Michael Dale’s Orlando Real Estate Market: What we can Control…

By Michael Dale - Vice President, Dave Brewer Realty, Inc.

Wow, given the recent dramatic economic events where do I begin; the stock market, the mortgage market, the secondary mortgage market as represented by Fannie Mae and Freddie Mac?

Each of the aforementioned have so overwhelmingly impacted our economy let alone our housing market. Many I have conversed with this past week are angry and frustrated. These institutions are so mammoth and to most of us represent entities that we can’t touch let alone think of impacting or affecting change upon. And then when you add the additional frustration our Senate and House have exhibited whatever your political position may be we as citizens feel even less able to do anything but stand by, watch and wait to see what happens. Certainly many of us feel that we have lost complete control over our own individual economic destiny and wonder when the next shoe is going to drop.

Remember that saying, probably your grandmother or mother made you aware of: God grant me the serenity to accept the things I cannot change; courage to change the things I can; and wisdom to know the difference. It is the Serenity Prayer. Clearly this is one of those times we should really take that sentiment to heart. Of all the issues that we are being bombarded with knowing and focusing on those things we can control will probably go a long way to easing some of our anxiety and possibly instill a sense of calm.

Focus on what we can control and not that which is out of our control. This sentiment has significance on our housing market in particular for those of us that for whatever reason have or need to place our homes on the market. And the Serenity Prayer has significance for those of us in the real estate business when we find ourselves discussing the possibility of listing a clients’ home in this market. There are very specific things real estate agents and sellers can control when putting a home on the market.

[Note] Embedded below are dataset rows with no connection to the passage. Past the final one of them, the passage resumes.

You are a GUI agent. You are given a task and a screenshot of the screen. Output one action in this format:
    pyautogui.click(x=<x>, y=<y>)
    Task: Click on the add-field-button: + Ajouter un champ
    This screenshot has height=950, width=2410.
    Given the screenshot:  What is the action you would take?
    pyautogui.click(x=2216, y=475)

The foremost is pricing the property correctly in this market. With so much inventory continuing to exist on the market and so few buyers a quick look at a home’s price on our Multiple Listing Service (MLS) can determine the home’s price per square foot and typically determine what the owner paid for the property when originally purchased. Any appearance that the property is overpriced from these two metrics will quickly send the prospect on to the next home typically without even a visit. And our agent population is likewise guilty of taking over priced listings instead of honestly conveying to the owner the house will never sell at the owner’s desired price thinking that we can talk the owner down after the listing is acquired. When these over priced listings come on the market they perpetuate the continued decline of our home values and exacerbate our recovery potential. Even if agents are successful in gaining agreement from sellers to continually lower the listing price we perpetuate the habit of buyers who wait until the home is finally priced at what they would consider market pricing. Hence the realtor’s industry average days on market (ADOM) remains at 113 days for two months in a row.

(See Table 1: As in past articles I am providing Orlando area housing statistics with a sample of previous months and years to convey a historical reference point for what has and is transpiring with our housing market.)

Listing at unrealistic pricing expectations also prolongs our inventory supply and maintains our current 18 month supply of homes. When our supply of homes starts trending down towards 6 to 8 months of supply we will know we are at normal market supply levels and we might then see a return of modest and nominal pricing appreciations.

So, if you are a seller currently listing or thinking of listing your home in this very challenging market please focus on what you can control and price your home correctly.

If you don’t feel comfortable with the agent’s advice on pricing then make the investment in an appraisal. An appraisal has much more validity in marketing your home than an agent’s CMA (competitive marketing analysis) and is widely recognized as a better justification for your home’s market value. A buyer will want an appraisal anyway so why not get out in front of the power curve and find out the market value of your home. You can save yourself time, money and frustration by determining now, not after a contract has been offered, that the price you have negotiated with a buyer is going to be acceptable to the buyer and the buyer’s mortgage company. Many purchase contracts will require that the appraisal price must meet or exceed the purchase price. So setting the appropriate listing price can shorten your negotiations and even the closing process.

And our agent population must seek to honestly advise potential listing customers what the perils are when pricing a home incorrectly. No service is done for the listing seller, the potential buyer, the agent nor the real estate industry by knowingly taking an over priced listing. As agents and brokerage firms we just spend our advertising dollars on a home that won’t sell and set a false expectation level for our clients. Listing price is a very specific element we can control and must. Correctly focused on and implemented we might even shorten the sales cycle and begin to reduce our inventory and lessen our recovery time.

So as listing customers and real estate agents we must focus on what we can control and we can control our approach to properly pricing our listings. We might even make our mother and grandmother proud of us!